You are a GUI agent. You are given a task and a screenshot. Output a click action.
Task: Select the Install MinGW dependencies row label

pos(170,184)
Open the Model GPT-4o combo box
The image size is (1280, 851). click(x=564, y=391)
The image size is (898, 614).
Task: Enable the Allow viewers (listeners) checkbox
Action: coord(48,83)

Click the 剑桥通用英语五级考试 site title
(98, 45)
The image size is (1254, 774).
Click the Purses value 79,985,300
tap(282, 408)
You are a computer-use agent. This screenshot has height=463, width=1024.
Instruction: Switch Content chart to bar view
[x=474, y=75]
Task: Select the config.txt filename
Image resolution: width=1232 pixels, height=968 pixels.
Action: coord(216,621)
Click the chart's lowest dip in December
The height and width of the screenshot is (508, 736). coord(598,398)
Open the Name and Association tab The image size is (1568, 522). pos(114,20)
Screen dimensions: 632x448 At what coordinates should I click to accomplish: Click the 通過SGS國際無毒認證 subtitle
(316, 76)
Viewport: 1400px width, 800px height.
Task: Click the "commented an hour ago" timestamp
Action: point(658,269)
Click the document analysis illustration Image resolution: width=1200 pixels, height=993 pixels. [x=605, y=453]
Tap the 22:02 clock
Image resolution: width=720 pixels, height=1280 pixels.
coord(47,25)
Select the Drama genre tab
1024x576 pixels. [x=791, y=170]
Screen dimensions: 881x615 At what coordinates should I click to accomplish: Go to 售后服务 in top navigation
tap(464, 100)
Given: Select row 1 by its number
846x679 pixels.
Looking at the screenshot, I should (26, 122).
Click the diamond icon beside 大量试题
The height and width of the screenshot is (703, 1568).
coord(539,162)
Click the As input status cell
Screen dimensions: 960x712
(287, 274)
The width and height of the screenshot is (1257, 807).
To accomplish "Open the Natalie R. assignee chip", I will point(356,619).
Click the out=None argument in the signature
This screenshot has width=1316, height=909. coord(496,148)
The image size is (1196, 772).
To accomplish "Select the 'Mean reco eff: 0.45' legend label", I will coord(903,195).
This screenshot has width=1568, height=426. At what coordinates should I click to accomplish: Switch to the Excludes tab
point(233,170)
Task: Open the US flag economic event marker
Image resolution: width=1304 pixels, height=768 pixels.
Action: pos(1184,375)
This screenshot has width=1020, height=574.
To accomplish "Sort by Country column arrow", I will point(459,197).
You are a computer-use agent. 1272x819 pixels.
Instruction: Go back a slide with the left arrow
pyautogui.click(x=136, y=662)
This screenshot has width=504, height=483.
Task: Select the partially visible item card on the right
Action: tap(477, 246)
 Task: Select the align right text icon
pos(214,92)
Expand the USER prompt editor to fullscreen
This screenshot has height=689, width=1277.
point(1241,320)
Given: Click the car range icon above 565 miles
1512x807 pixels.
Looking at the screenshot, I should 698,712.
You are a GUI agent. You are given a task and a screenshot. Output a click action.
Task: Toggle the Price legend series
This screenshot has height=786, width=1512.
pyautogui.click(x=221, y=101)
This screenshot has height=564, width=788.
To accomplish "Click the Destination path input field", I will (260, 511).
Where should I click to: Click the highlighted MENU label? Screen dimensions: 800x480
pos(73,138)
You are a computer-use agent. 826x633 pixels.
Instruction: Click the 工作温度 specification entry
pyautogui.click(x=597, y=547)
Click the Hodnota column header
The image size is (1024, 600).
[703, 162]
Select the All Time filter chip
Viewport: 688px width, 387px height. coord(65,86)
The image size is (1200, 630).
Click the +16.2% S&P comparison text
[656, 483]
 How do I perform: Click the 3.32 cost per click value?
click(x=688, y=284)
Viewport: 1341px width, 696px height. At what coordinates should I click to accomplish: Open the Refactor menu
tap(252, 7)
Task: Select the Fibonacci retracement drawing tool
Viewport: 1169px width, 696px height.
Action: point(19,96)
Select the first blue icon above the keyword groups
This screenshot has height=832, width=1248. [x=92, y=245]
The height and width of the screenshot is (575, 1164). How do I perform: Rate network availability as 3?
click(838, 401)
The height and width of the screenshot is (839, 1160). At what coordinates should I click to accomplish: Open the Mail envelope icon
___
- Task objective -
Your answer should be the lines of the listing above between the line holding "1512x807 pixels." and the line holding "This screenshot has height=564, width=788.", inclusive, restated word for word and alone.

- Solution below -
1512x807 pixels.
Looking at the screenshot, I should 698,712.
You are a GUI agent. You are given a task and a screenshot. Output a click action.
Task: Toggle the Price legend series
This screenshot has height=786, width=1512.
pyautogui.click(x=221, y=101)
This screenshot has height=564, width=788.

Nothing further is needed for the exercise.